- Extract
begin
Because the compile time is about an hour now and the symlinking, it's a bit difficult to say what size it is. (Should that include all the symlinked static files/documents?) I can say the fully built and remotely synced directory is 53GB, inclusive of all files. I'm currently on Ubuntu Linux, hakyll-4.13.4.1, so I would not have observed any new issues in 4.15.x.

@LaurentRDC
Copy link
Collaborator

I've tried to enforce strictness as much as possible using BangPatterns, with no luck.

I'm wondering if this due to the very small posts that are being processed. What is the timescale for file locks to lock/unlock? This reminds me of #783 , where tests were running so fast that the filesystem couldn't keep up. The solution then was to add a retry mechanism.

With this in mind, I've added a retry to withStore and the test passes, both with and without -threaded.

from:

-- Hakyll\Core\Store.hs
withStore :: Store -> String -> (String -> FilePath -> IO a) -> [String] -> IO a
withStore store loc run identifier = modifyIOError handle $ run key path
  where
    key = hash identifier
    path = storeDirectory store </> key
    handle e = e `ioeSetFileName` (path ++ " for " ++ intercalate "/" identifier)
                 `ioeSetLocation` ("Store." ++ loc)

to

-- Hakyll\Core\Store.hs
import           Hakyll.Core.Util.File (retryWithDelay)

withStore :: Store -> String -> (String -> FilePath -> IO a) -> [String] -> IO a
withStore store loc run identifier = modifyIOError handle $ retryWithDelay 5 $ run key path
  where
    key = hash identifier
    path = storeDirectory store </> key
    handle e = e `ioeSetFileName` (path ++ " for " ++ intercalate "/" identifier)
                 `ioeSetLocation` ("Store." ++ loc)

which adds a delay of 0.1ms when an exception is thrown, and retries at most 5times.

This isn't great, but I don't understand what could cause this problem otherwise

@malteneuss
Copy link
Contributor Author

malteneuss commented Nov 21, 2021

I'm wondering if this due to the very small posts that are being processed.

My actual posts files are all 10-20 KB so quite small, yes.

With this in mind, I've added a retry to withStore and the test passes, both with and without -threaded.
end
- Exercise directions
Answer from the Hakyll thread:
(a) What is the size of the fully built and remotely synced directory?
(b) At most how many times does the retry added to withStore try again, and what delay does it add when an exception is thrown?
(c) What size are malteneuss's actual post files?
Draw only on the Hakyll thread above.

- Records
begin
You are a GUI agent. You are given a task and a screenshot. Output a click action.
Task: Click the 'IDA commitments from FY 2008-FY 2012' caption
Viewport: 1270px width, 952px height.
end
begin
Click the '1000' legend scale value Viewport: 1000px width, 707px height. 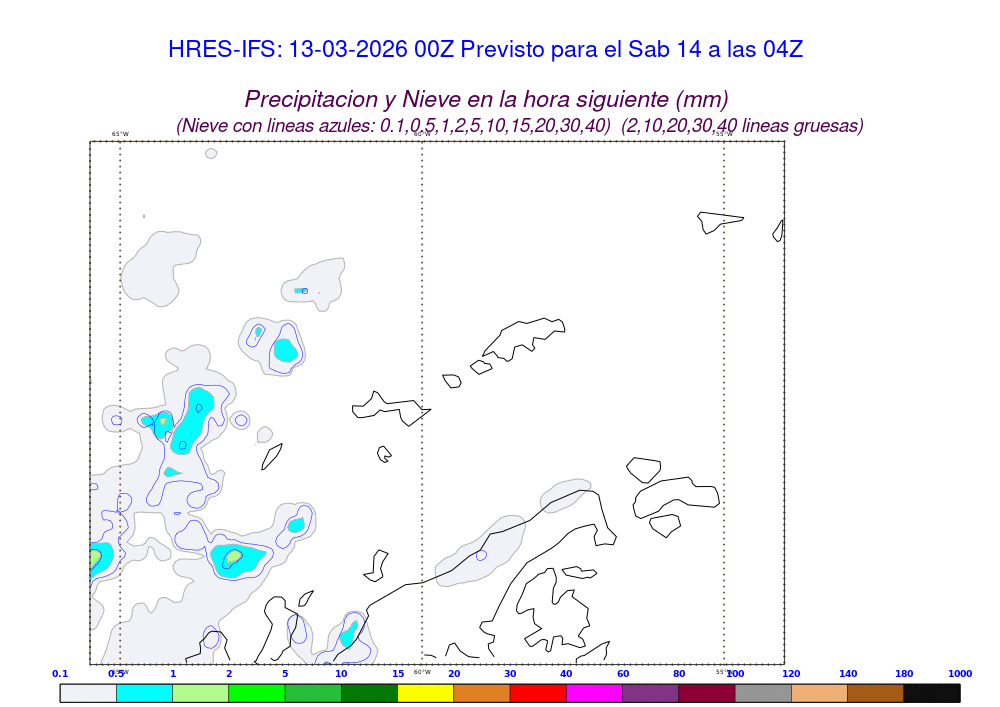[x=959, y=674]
end
begin
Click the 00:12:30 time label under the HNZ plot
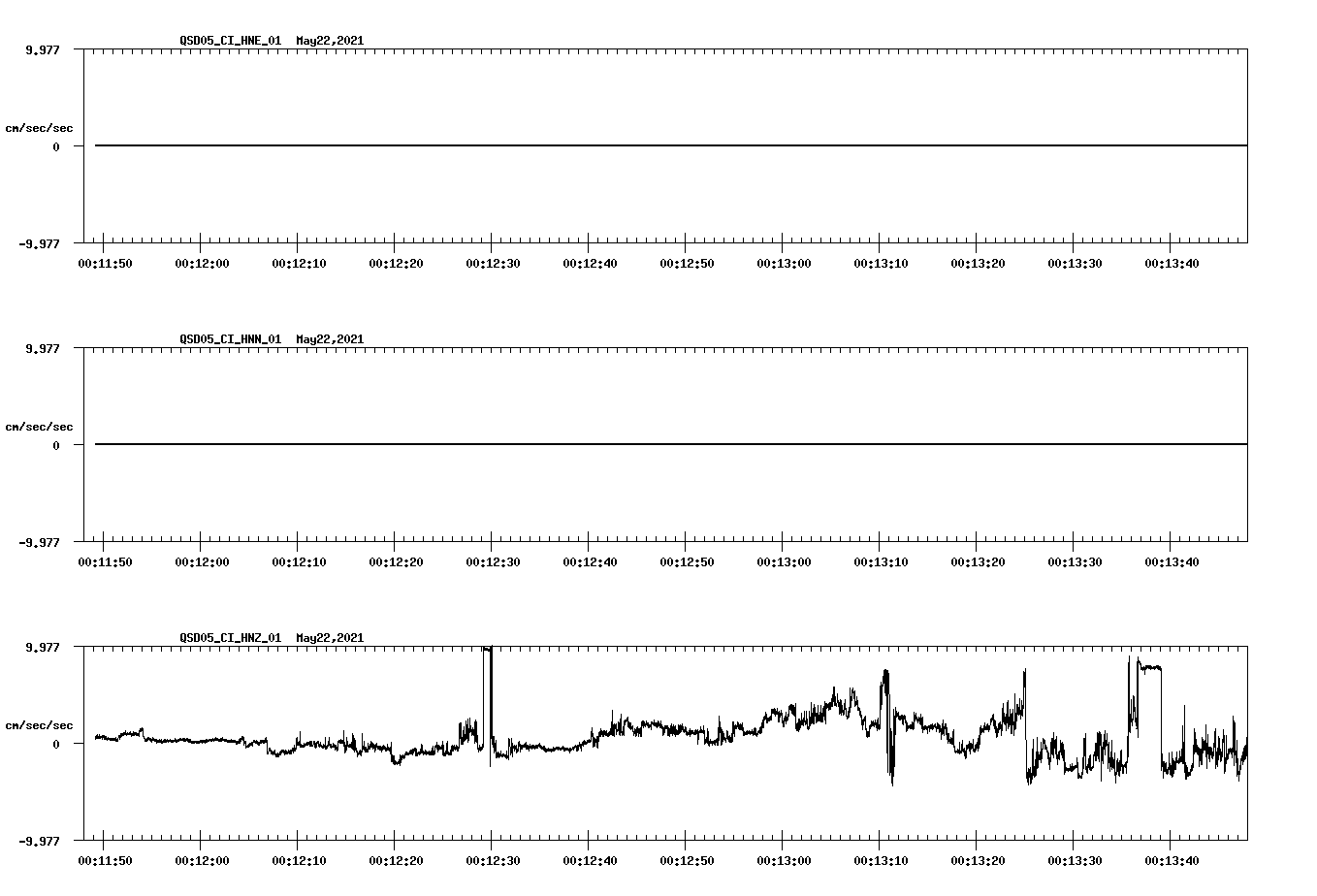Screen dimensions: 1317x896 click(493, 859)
end
- Solution to this task
(a) 53GB, including all files.
(b) At most 5 times, with a delay of 0.1ms.
(c) 10-20 KB each.